A las cinco de la mañana, repicó el teléfono de su habitación. Martina despertó con la sensación de no saber dónde estaba. Encendió la luz y cogió el auricular. La voz de Horacio volvió a sonar, como si no hubieran dejado de hablarse.
– Siento despertarla con una mala noticia, subinspectora. Los de Seguridad Ciudadana han encontrado a otra mujer muerta. Acabo de enterarme.
Martina ahogó una exclamación.
– ¿Asesinada?
– Sí.
– ¿Dónde?
– En el Puerto Viejo.
– ¿Cerca del lugar donde en la tarde de ayer vio usted al comisario Satrústegui?
– Allí mismo, junto a la fábrica conservera.
«Y junto al loft de Raisiac», pensó la subinspectora.
– ¿La han identificado?
– Sí. Se llamaba Camila Ruiz.
Martina apretó el teléfono contra la mejilla y sepultó la mandíbula en el esternón. Sabía lo que Horacio iba a responder, pero preguntó:
– ¿Cómo la mataron?
La voz del archivero sonó increíblemente cercana, como si estuviera a su lado.

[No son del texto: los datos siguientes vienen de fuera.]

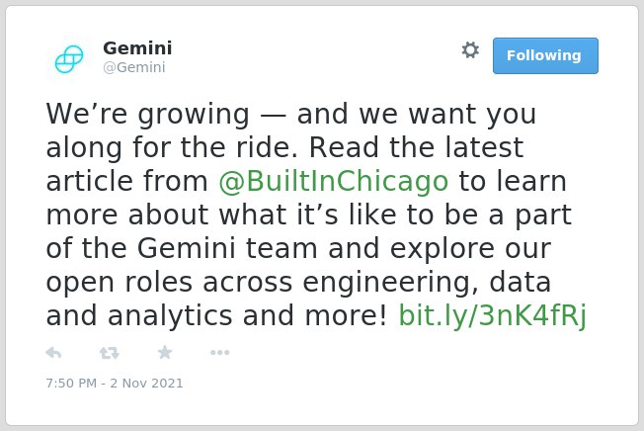Visit the @Gemini handle under the name
The width and height of the screenshot is (644, 431).
[134, 67]
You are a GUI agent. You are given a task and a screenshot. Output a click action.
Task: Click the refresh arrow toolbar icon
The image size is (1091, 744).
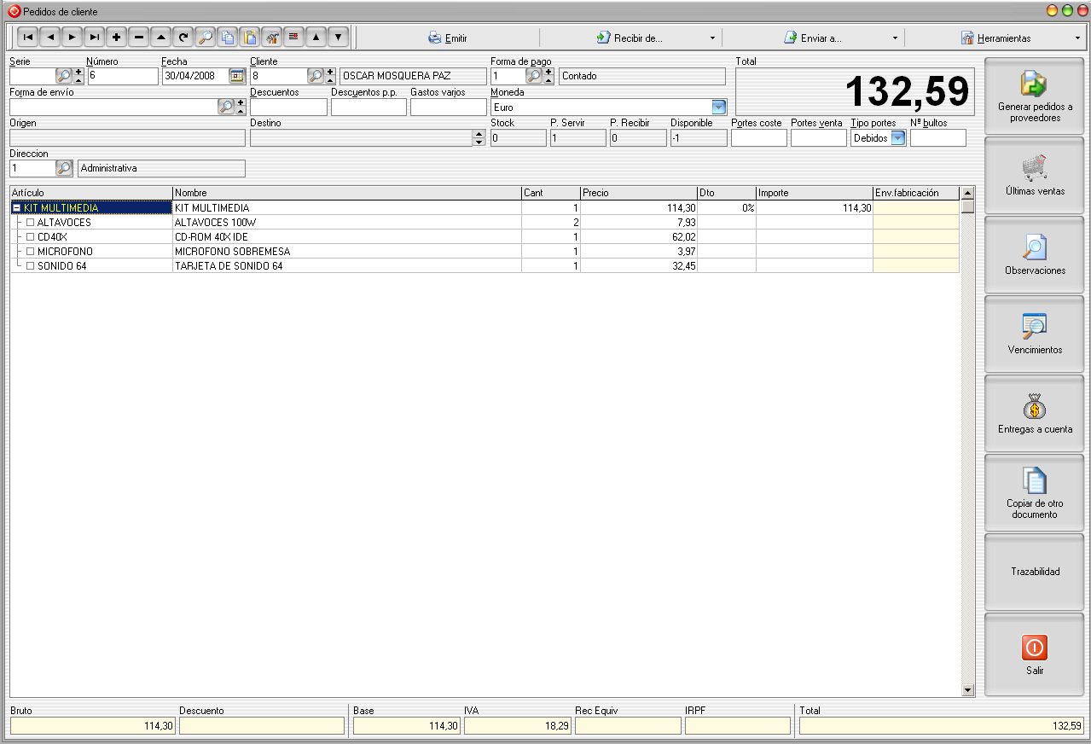(x=183, y=38)
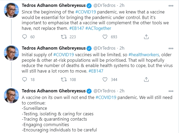This screenshot has width=179, height=133.
Task: Open #EB147 hashtag in the second tweet
Action: 96,71
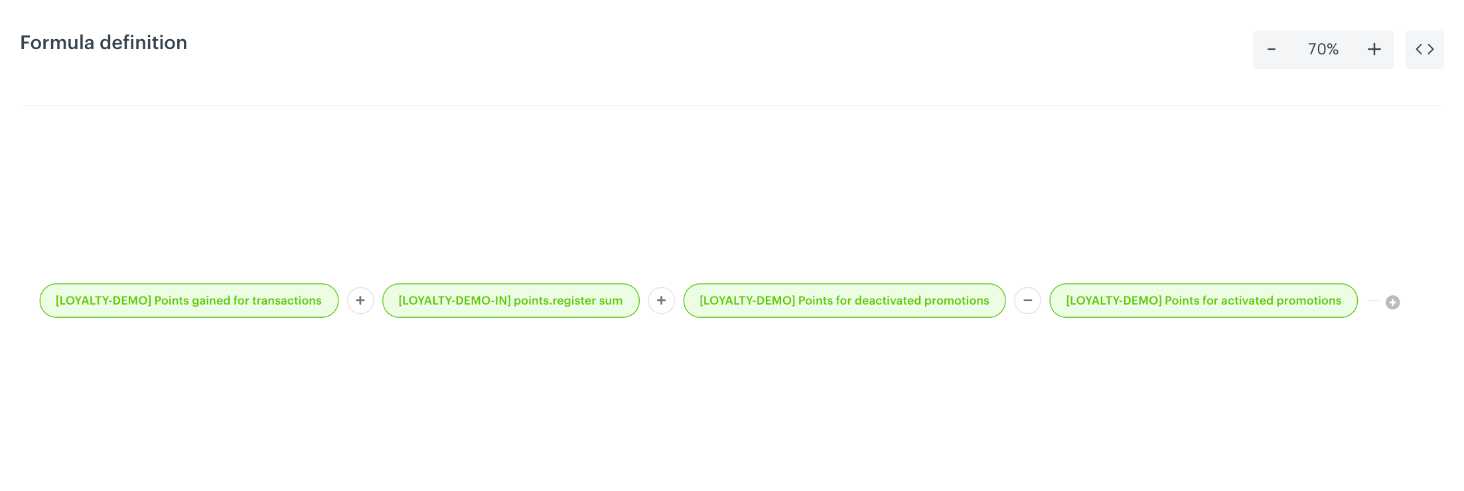
Task: Click plus operator after points.register sum
Action: [x=661, y=301]
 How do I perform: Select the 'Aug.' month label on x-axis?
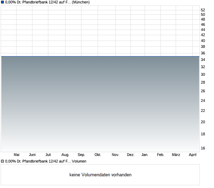pyautogui.click(x=65, y=155)
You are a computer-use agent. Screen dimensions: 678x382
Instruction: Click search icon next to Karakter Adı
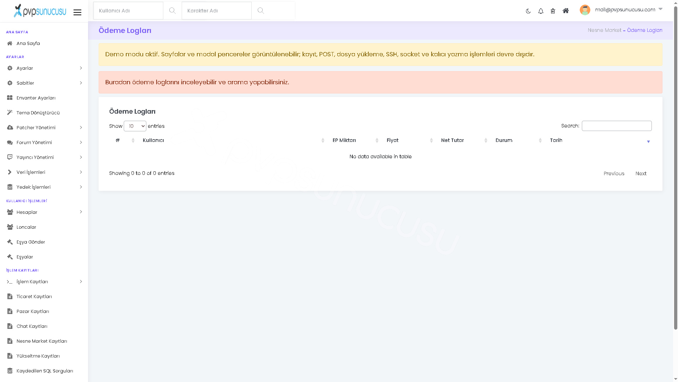tap(261, 11)
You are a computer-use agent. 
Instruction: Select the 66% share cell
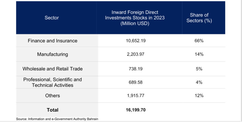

– De una cuchillada en el corazón. Después, le arrancaron la piel, desde el cuero cabelludo hasta el monte de Venus.
La mañana de Reyes amaneció luminosa y blanca. Había dejado de nevar, y un cielo azul, nuevo y lavado, mostraba la cordillera en todo su esplendor.
El tren de Bolscan no arrancó hasta las ocho treinta. La nieve se acumulaba alrededor de las vías, y tardaron bastante en despejarla. El factor de la estación tuvo que pedir disculpas de antemano y encarecer paciencia a los escasos pasajeros, porque el convoy viajaría despacio.
Tanto que, hasta las doce, después de detenerse en innumerables apeaderos, y de esperar, al menos en un par de ocasiones, a que el personal ferroviario retirase la nieve de los pasos angostos, no llegó a la capital.
Arrastrando un tanto la rodilla contusa, Martina cruzó a la carrera el andén. Se dirigía a la parada de taxis cuando divisó a Horacio.
– Tengo el coche en la puerta, subinspectora. Suba, le iré contando por el camino.
– ¿Dónde está el cadáver de Camila Ruiz?
– En el Anatómico Forense.
– Vamos allá, rápido.
El archivero arrancó el escarabajo y comenzó a explicarie que el cuerpo había sido descubierto a las tres de la madrugada por una pareja de estudiantes universitarios que debía de estar buscando en el Puerto Viejo un lugar apartado donde desfogar su pasión.
Entre los contenedores y grúas, sobre un colchón tirado en la basura, vieron, en medio de un charco de sangre, algo que sólo unas horas antes había sido un ser humano. La estudiante sufrió un ataque de nervios, pero su compañero tuvo temple para buscar un teléfono (había una cabina a quinientos metros) y avisar a la policía.
Una unidad acudió a toda prisa. Los agentes precintaron la zona y sacaron de la cama al inspector Buj, quien, de bastante mejor humor de lo que en él era habitual, se presentó treinta minutos después, para encargarse de dirigir la investigación en la escena del crimen.
Horacio, que seguía en el archivo, fiel a sus costumbres noctámbulas, se había enterado del suceso en Jefatura, por el retén de guardia. Le faltó tiempo para dirigirse en su escarabajo al Puerto Viejo.
Cuando llegó, media docena de coches patrulla impedía el paso a una veintena de residentes de un cercano bloque de viviendas y de los lofts ubicados en la antigua fábrica conservera.
Esos vecinos, alarmados por las sirenas, se habían vestido de cualquier manera, y bajado a la dársena para curiosear. Entre ellos, Horacio distinguió la noble e inconfundible cabeza romana de Néstor Raisiac. El arqueólogo se había protegido del frío y la humedad con un batín de color púrpura, debajo del cual se apreciaba la camisa del pijama. Raisiac estuvo unos minutos contemplando el despliegue policial, el ir y venir de uniformes, la confusión de gritos, flashes, órdenes contradictorias, hasta que se volvió a su loft caminando por el borde del muelle.